Mark Stockdale, A&L Goodbody solicitors
Four years after the start of the financial crisis and small businesses are still having problems accessing finance with traditional sources such as overdrafts and bank term loans more difficult to secure. Companies are encouraged to be open to private equity, venture capital, and even public listing of shares on a stock market. These can be excellent sources of finance in the right circumstances, however historically companies in Northern Ireland have been reticent about ceding control of family owned companies by taking on professional investors or selling large amounts of equity.
Depending on the growth stage of the company there are two alternative sources of finance which are worth considering:
1. an issue of shares under the Enterprise Investment Scheme; and
2. borrowing from private investors though an issue of corporate bonds.
The Enterprise Investment Scheme (EIS)
EIS has been around since 2007 and is a government scheme which is intended to attract investment into early stage companies by providing generous tax incentives for investors.
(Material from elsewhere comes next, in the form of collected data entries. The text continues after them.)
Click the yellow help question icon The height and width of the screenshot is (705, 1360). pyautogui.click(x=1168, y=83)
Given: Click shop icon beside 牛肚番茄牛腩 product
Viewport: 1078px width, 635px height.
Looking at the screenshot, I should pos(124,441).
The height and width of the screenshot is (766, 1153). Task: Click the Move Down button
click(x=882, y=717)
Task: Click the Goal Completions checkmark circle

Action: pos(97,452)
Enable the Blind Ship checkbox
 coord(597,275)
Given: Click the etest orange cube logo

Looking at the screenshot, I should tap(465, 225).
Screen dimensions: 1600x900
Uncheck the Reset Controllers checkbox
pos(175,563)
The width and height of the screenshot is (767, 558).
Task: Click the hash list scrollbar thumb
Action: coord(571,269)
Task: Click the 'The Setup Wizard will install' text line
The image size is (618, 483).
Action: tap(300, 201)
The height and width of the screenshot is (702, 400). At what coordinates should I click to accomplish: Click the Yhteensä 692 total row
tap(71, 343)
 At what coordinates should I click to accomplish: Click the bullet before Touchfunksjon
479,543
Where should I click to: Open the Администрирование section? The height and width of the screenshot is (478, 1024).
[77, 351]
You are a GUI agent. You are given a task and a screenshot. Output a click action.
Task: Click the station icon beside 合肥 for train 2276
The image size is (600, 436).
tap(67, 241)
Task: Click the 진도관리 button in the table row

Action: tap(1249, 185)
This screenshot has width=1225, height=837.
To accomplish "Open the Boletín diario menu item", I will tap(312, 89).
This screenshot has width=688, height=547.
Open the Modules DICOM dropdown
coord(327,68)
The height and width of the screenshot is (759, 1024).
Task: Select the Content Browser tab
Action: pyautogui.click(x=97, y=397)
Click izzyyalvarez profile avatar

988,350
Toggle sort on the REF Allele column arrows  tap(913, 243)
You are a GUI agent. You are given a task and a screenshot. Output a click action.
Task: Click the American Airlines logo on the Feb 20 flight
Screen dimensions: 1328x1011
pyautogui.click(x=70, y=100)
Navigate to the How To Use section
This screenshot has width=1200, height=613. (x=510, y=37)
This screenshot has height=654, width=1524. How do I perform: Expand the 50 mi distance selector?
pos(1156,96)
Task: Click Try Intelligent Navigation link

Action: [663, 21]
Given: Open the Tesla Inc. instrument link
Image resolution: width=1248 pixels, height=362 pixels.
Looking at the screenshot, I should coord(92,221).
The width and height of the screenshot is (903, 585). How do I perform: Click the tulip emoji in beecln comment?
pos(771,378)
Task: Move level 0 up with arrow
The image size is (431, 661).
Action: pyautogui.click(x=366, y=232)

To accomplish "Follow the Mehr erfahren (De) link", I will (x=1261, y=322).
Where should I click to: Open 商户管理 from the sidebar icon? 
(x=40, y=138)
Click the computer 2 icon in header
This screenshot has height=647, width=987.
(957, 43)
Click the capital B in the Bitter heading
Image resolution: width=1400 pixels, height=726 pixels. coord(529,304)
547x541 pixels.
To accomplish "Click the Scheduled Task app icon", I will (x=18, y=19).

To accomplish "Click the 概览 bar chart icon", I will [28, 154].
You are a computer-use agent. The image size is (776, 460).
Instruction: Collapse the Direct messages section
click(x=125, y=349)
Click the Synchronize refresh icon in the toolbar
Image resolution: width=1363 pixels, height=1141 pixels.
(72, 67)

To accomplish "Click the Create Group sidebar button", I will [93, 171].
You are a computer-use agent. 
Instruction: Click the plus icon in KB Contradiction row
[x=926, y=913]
These incentives include a reduction in an investors' income tax liability of up to 30% of the amount invested and no capital gain tax on any increase in the value of the company's shares. In practice it means that investors will consider investing in companies which they would otherwise consider too risky.
Most companies can qualify for EIS, although there are some exceptions such as nursing home businesses and professional practices. Certain very early stage companies can qualify for Seed EIS which is even more tax friendly for investors.
Not surprisingly EIS is popular with small companies and has been used to great effect by Cambridge University which has managed an EIS investment fund for some years to help finance its spinout companies. EIS has been a common source of finance in England for some time now and we have recently experienced an increase in interest from businesses in Northern Ireland.
EIS investments are popular with wealthy private individuals who wish to offset personal income tax or shelter capital gains. For this reason, investments of this type are usually marketed towards the end of the tax year. They are also often used to structure wealth planning as shares in EIS companies are usually exempt from inheritance tax once they have been held for two years. This means that there is a larger market for EIS shares in comparison to shares in non-EIS companies.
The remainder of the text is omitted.